Mechanisms of neuronal loss in dementia: Role of matrix metalloproteinases in the degradation of the perineuronal net

The development of effective treatments for neurodegenerative diseases associated with dementia requires an understanding of the pathological processes underlying nerve cell (neuron) loss. Normally, neurons are set within the extracellular matrix (ECM) of the brain– a glue-like structure that can be actively remodelled. Immediately around the neuron this ECM forms a protective scaffold called the perineuronal net (PN). Removal of particular components of the PN results in an inability of neurons to function normally.
We have shown that PN loss occurs is an early pathological feature of neurodegeneration. This is found in association with abnormal functioning of neurons and an abnormality of learning and memory. The actual loss of neurons is a late feature of the disease. There is therefore a period of time when targeted treatment(s) may prevent neuronal loss and the debilitating symptoms associated with it. This study will investigate the mechanism of PN loss and will provide insights into the development of treatments to prevent it.

The applicant has a longstanding collaboration with Dr Greeene (MRC Centre for Synaptic Plasticity, University of Bristol)investigating the relationships between abnormal behaviour, altered electrophysiological properties of neurons and circuits, and neuropathological changes in neurodegenerative conditions using murine prion disease as our experimental paradigm.
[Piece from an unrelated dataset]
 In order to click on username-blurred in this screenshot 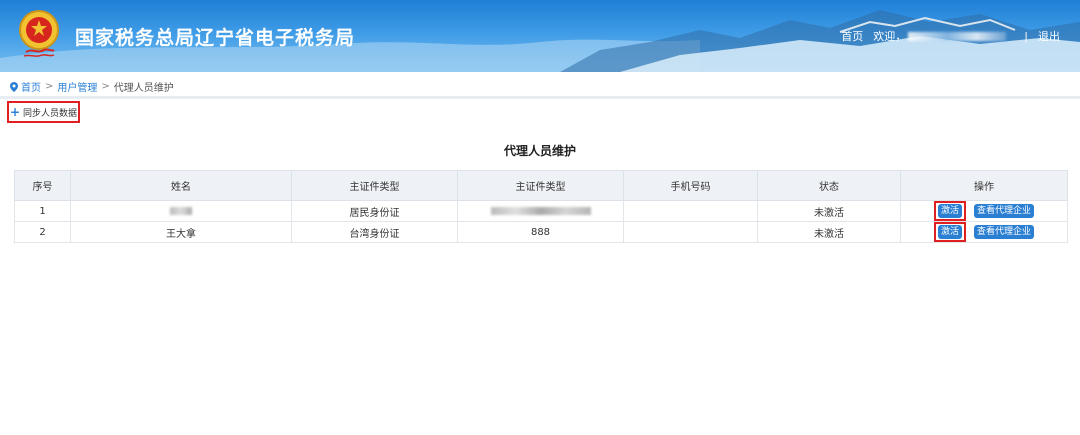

We have produced a very detailed, and fully integrated, description of murine prion disease (ME7)and found that well before either clinical signs or neuronal loss, there are abnormalities of hippocampus-dependent behaviour; reduced long term potentiation (LTP)in hippocampal slices; disruption of the perineuronal net (PN)- a specialised extracellular matrix (ECM)that surrounds neurons, CNS inflammation, and increased levels of specific matrix metalloproteinases (MMPs).
MMPs are a family of enzymes that degrade the ECM and which are over expressed in several human neurodegenerative conditions. The purpose of this application is to further test the working hypothesis we have developed that early in the course of this chronic neurodegenerative process there is activation of MMPs which then degrade the PN. The project will combine molecular biological and histological techniques to test the following hypotheses; 1. MMP expression occurs early in the course of murine prion disease, 2. MMP expression and activity precedes PN loss in murine prion disease, 3. MMP3 degrades the PN in vivo.

We believe that these pathogenic processes occur prior to irreversible changes, such as neuronal loss. Furthermore, we believe that these processes will be common to other, more common, neurodegenerative diseases, and as such are important targets for therapeutic interventions.